Aminata Ondo, la présidente du Front des indignés. © Gabonreview

 

«La misère est là, elle cogne à nos portes. Il y a plus de miséreux que de personnes qui travaillent, et ça devient grave !» A l’occasion de la célébration de la Journée mondiale du refus de la misère, le 17 octobre, Aminata Ondo s’est dite inquiète de la qualité de vie de plusieurs milliers de Gabonais. Et si l’événement, reconnu par les Nation-unies depuis 1992, n’a pas connu de célébration officielle au niveau national, la présidente du Front des indignés n’a pas manqué de saisir cette occasion pour interpeler le gouvernement sur la misère dans laquelle croupissent des milliers de familles à travers le pays.

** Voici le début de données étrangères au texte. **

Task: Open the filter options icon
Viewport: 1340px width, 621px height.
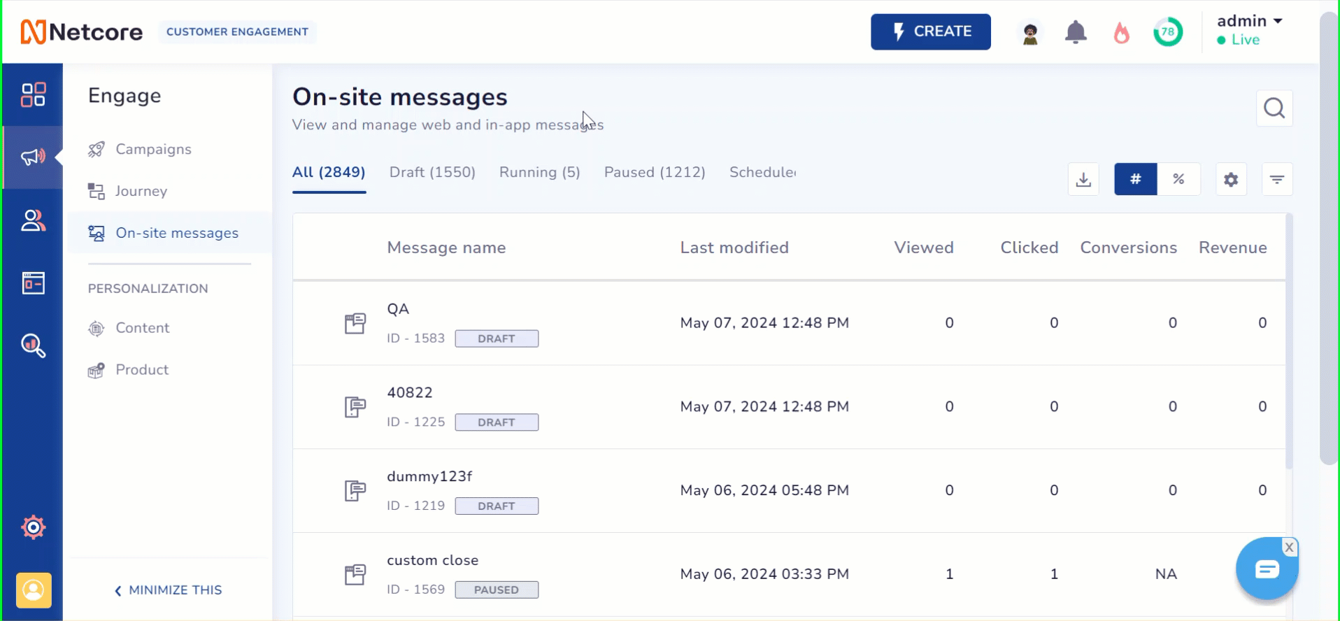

«Il faut que l’Etat aide les personnes à sortir de leur extrême pauvreté, pour leur permettre d’être des citoyens de la classe moyenne, afin que leurs enfants ne vivent pas dans les mêmes conditions», a-t-elle exhorté, invitant les autorités à se souvenir de leur rôle vis-à-vis des populations. «Il faut que les gouvernants sachent que s’ils gouvernent, ce n’est pas pour se servir mais pour servir le peuple, ceux-là qui leur ont permis de parvenir au sommet de l’Etat.»

Pour Aminata Ondo qui a dit venir en aide et travailler aux côtés des familles «misérables» de Libreville et d’autres villes du pays, les autorités gabonaises semblent méconnaître le véritable état de la souffrance des Gabonais. «Il faut que l’Etat et la société reconnaissent que la misère existe. Il faut que des réflexions soient menées ainsi que des échanges avec ses personnes qui vivent dans la misère», a plaidé la présidente du Front des indignés. Si elle n’a pas nié que des efforts sont consentis par le gouvernement en vue de l’amélioration des conditions de vie des Gabonais. Elle estime cependant que beaucoup reste à faire.